**What is required**
Here, set down only the lines between the line that contains "The height and width of the screenshot is (868, 405)." and the final line of the material, both included, exactly as written. Skip the pictures.
Information provided START
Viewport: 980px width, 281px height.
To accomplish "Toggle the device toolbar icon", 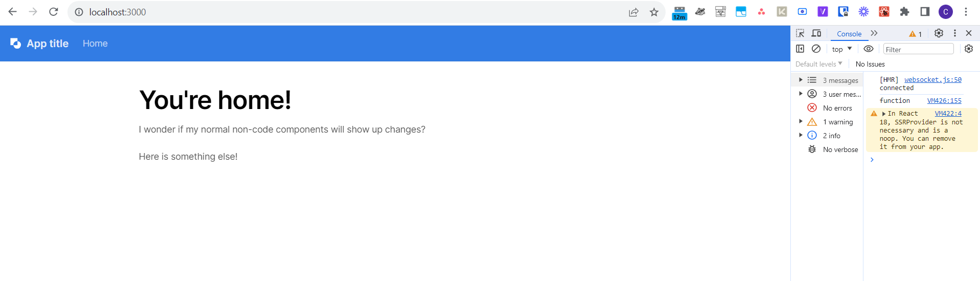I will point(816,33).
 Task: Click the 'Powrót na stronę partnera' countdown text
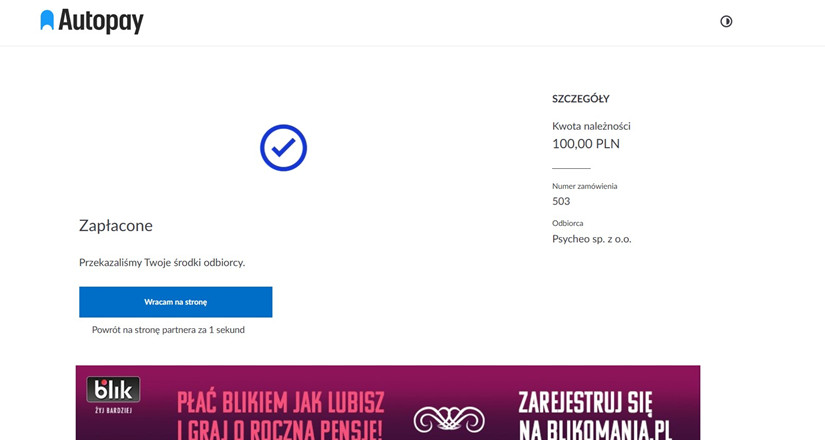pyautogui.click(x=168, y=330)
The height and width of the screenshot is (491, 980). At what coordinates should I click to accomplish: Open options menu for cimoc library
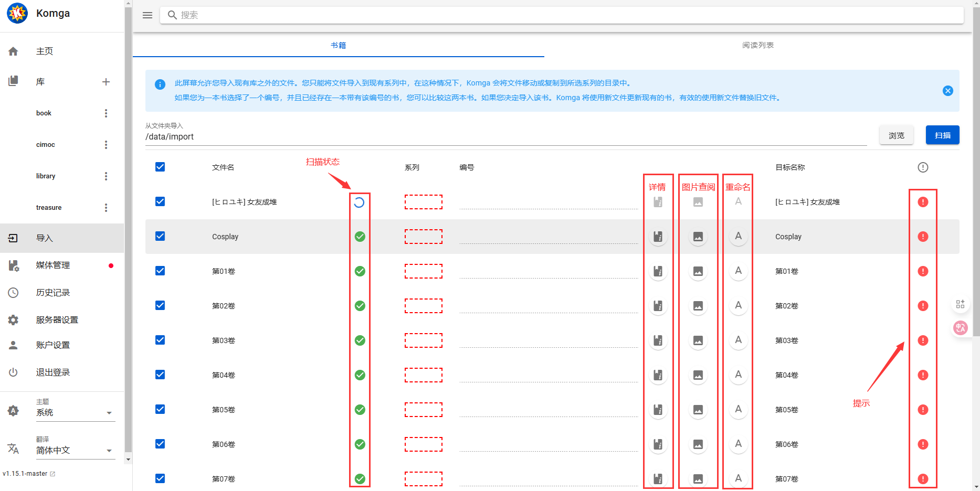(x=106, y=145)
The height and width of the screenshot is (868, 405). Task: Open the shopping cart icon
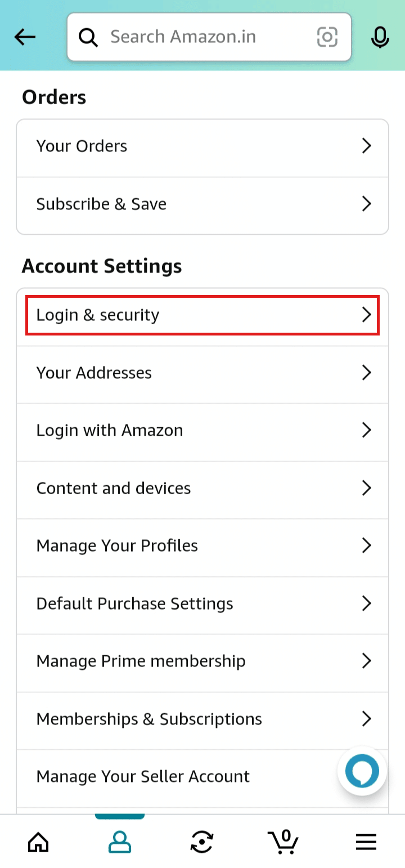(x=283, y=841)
Information provided END
**Your response**
The height and width of the screenshot is (868, 405). Task: Open the shopping cart icon
(x=283, y=841)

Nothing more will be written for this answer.